Tuesday, November 27, 2007

Emptiness

How strange it is now to walk into our apartment and see nothing! No comfy couches, no table and chairs, no stereo, no toys strewn all over (YES!!!!). I don't know that I always enjoy the transition point of moving very much, but it does always make me grateful when I'm settled again once it's over. I know it's a headache. It causes so much stress not only for me, but for my family. It's interesting to see the different ways that stress is manifested. I feel like I'm handcuffed to a wall. It's almost like I can't move or function! Weird. Josh becomes very moody. One minute, he's higher than a kite--flying around the room and screaming! The next moment, he's back to his little purple puddle on the floor, sobbing hysterically about something minuscule. Claire becomes defiant. I will ask her to do something and she will either ignore me completely, or blatantly disobey me, yelling "No! I won't!!" as she goes. Andrew is extra clingy. *Sigh* What fun. But it's ok. We all learn to adapt and to cope...and I think more than anything, we learn patience with each other.

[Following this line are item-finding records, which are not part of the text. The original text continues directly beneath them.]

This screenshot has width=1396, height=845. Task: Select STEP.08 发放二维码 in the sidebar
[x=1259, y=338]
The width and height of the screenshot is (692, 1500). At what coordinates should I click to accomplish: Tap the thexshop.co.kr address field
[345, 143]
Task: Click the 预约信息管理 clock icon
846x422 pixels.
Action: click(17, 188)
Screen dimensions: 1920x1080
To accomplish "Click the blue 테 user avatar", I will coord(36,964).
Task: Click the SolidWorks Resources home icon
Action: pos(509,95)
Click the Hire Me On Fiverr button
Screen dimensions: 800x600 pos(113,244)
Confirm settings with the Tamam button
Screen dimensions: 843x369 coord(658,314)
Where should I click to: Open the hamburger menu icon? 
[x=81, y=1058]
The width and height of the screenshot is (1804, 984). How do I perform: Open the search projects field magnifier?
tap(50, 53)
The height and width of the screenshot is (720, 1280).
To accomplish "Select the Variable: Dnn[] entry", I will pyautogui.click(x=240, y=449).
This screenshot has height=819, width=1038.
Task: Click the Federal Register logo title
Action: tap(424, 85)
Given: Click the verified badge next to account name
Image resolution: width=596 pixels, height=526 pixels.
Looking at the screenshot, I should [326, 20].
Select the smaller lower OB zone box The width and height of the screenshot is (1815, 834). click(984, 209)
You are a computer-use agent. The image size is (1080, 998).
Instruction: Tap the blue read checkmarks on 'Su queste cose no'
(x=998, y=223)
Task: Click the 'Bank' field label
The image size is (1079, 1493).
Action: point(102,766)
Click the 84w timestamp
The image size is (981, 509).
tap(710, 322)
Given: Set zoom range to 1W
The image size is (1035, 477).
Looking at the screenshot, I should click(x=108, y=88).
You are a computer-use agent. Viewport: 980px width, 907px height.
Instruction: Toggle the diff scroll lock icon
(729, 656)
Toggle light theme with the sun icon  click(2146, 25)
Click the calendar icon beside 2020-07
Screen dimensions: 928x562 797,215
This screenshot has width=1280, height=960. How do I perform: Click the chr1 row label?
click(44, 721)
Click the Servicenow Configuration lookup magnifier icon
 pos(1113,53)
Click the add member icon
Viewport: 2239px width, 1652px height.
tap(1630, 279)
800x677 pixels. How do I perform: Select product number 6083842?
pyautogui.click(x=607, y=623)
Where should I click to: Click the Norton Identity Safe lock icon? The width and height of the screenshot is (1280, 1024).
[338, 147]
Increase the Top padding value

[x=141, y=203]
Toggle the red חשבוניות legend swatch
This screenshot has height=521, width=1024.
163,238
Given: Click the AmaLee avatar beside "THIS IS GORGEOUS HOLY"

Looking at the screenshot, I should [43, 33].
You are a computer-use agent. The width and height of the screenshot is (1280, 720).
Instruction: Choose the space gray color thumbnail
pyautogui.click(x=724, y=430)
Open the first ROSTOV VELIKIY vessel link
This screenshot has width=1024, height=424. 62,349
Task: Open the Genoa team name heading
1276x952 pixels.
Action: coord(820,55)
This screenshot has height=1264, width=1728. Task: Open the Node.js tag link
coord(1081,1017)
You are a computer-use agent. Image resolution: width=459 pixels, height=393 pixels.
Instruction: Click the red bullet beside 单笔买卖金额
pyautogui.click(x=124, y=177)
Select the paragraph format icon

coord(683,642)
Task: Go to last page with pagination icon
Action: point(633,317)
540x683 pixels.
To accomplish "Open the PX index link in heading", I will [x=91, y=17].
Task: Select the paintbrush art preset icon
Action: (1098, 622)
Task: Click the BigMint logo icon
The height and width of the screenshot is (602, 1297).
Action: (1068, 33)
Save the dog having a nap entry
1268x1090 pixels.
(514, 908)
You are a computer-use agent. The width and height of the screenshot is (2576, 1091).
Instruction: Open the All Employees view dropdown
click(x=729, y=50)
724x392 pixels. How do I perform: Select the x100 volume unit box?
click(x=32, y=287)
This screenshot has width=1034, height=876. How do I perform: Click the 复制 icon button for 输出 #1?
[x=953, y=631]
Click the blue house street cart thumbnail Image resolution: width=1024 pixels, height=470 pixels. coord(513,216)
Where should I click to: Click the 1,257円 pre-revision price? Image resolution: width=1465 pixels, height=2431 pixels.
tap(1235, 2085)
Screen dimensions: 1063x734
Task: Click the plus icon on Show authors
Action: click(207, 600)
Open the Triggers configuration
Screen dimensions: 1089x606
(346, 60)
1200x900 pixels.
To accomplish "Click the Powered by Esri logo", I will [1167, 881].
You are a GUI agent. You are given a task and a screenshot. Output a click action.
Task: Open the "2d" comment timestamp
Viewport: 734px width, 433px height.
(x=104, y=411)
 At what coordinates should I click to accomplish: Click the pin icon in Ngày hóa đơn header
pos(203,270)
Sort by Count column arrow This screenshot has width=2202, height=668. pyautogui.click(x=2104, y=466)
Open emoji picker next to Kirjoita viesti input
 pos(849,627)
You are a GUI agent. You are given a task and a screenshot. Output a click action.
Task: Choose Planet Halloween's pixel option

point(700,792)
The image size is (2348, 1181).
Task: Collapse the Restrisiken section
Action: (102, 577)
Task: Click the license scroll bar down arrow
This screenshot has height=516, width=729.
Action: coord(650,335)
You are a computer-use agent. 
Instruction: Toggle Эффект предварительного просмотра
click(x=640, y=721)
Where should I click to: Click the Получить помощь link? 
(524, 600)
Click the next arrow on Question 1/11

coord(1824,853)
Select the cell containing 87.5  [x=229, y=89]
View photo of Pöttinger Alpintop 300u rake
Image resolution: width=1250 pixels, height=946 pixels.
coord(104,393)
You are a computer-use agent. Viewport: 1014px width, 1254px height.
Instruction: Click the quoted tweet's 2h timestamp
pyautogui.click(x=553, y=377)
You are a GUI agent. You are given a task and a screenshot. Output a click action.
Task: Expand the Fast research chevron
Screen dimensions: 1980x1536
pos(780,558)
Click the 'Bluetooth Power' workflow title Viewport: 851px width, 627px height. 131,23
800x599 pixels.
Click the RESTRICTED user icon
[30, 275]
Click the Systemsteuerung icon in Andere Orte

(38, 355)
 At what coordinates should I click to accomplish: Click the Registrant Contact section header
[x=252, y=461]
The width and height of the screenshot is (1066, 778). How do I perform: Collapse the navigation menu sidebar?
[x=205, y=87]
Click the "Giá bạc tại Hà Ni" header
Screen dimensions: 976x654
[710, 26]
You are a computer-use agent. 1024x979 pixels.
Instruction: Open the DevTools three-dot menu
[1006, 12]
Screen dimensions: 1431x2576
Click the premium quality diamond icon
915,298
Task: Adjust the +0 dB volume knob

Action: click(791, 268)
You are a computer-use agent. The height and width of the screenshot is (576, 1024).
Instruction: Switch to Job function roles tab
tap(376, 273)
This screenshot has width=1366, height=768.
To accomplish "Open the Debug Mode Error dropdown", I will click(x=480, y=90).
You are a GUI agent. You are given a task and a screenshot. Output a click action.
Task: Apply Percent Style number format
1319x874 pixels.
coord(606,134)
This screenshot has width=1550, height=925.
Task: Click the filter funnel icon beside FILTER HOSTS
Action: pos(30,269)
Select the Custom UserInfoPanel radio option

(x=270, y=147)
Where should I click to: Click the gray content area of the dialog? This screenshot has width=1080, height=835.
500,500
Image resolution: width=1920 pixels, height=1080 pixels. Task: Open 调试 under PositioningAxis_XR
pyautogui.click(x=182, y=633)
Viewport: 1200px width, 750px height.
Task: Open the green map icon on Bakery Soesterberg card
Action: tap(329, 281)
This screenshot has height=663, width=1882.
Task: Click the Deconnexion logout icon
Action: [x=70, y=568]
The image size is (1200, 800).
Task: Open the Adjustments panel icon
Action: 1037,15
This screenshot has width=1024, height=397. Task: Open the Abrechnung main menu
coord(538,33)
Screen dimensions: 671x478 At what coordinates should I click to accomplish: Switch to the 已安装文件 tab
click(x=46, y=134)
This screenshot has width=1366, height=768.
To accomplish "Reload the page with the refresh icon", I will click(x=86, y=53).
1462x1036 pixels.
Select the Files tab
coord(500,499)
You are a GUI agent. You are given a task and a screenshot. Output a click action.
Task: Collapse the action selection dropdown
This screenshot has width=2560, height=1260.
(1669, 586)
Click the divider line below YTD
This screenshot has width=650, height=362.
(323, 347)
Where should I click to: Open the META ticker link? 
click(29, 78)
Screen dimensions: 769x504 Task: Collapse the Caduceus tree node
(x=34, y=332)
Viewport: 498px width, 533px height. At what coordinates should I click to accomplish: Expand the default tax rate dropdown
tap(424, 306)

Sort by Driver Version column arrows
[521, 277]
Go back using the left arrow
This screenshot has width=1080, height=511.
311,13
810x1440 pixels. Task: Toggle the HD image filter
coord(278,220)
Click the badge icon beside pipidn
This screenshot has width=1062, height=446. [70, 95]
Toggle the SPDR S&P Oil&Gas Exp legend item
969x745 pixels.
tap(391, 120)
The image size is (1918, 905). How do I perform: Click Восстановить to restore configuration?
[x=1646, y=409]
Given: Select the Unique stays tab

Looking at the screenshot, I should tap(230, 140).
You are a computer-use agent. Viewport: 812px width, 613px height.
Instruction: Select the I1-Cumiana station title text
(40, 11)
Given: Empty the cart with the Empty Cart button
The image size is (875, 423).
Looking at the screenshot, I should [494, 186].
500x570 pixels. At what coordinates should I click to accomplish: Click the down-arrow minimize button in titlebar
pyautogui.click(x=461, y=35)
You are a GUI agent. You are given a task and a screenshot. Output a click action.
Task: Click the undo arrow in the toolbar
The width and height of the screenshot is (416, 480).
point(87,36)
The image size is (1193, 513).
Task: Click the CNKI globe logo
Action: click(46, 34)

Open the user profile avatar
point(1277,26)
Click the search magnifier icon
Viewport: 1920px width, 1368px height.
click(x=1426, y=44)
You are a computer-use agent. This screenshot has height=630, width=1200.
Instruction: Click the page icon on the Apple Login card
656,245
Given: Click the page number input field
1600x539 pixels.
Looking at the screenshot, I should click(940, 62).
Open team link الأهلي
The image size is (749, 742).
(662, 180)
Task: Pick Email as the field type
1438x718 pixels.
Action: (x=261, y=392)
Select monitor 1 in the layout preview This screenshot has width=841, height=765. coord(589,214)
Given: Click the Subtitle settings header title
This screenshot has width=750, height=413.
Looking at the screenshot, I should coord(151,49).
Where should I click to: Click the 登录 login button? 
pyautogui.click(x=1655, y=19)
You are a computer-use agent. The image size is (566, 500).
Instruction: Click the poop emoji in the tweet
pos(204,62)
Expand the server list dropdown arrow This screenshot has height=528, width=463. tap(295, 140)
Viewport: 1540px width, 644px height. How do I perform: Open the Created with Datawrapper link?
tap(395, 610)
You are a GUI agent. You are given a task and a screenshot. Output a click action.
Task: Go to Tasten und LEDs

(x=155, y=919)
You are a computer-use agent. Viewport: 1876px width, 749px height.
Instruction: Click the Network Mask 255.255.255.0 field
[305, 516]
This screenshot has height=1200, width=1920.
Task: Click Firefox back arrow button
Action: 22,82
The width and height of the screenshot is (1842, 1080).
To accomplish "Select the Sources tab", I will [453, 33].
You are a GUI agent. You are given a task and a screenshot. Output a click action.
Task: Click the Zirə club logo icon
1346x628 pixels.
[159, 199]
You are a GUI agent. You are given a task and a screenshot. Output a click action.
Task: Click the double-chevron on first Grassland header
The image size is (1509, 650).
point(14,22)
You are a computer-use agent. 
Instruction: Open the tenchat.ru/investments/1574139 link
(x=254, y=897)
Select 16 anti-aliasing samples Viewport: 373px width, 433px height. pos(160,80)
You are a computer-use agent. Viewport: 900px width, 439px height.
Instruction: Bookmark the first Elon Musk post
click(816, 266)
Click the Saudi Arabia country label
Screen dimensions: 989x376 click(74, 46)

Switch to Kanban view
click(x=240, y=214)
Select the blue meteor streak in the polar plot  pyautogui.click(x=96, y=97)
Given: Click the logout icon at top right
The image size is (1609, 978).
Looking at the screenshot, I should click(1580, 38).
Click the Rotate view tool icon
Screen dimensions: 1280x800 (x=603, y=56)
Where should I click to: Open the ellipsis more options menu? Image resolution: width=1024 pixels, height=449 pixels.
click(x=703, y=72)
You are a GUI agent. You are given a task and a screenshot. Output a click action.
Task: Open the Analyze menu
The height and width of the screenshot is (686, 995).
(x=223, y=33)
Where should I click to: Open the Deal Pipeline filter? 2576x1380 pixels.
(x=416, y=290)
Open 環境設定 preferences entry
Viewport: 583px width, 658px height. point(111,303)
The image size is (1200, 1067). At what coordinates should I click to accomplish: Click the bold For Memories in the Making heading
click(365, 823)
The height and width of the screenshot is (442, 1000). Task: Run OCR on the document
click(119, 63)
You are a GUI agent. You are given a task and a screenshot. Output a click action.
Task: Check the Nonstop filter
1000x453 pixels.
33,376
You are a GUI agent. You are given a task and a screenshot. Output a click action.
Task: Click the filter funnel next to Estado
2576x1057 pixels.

We got to spend the morning today with some friends who let the kids and I hang out with them while Devin stayed with the movers. It was nice to have a break from the whirlwind of moving and be in a stable environment with more kids to play with. I enjoyed the respite, and I think the kids did as well. It's nice to be home again, but it is starting to not feel like home anymore. Sadly enough, it will probably be about another month before we get to start feeling comfortable somewhere. We will make the best of it, though, and enjoy the adventure of our family's first move overseas. I think it just means I need to find more fun activities for us to do during the day, so we don't sit around feeling sad that our books, toys and furniture are all on a boat going across the Atlantic Ocean.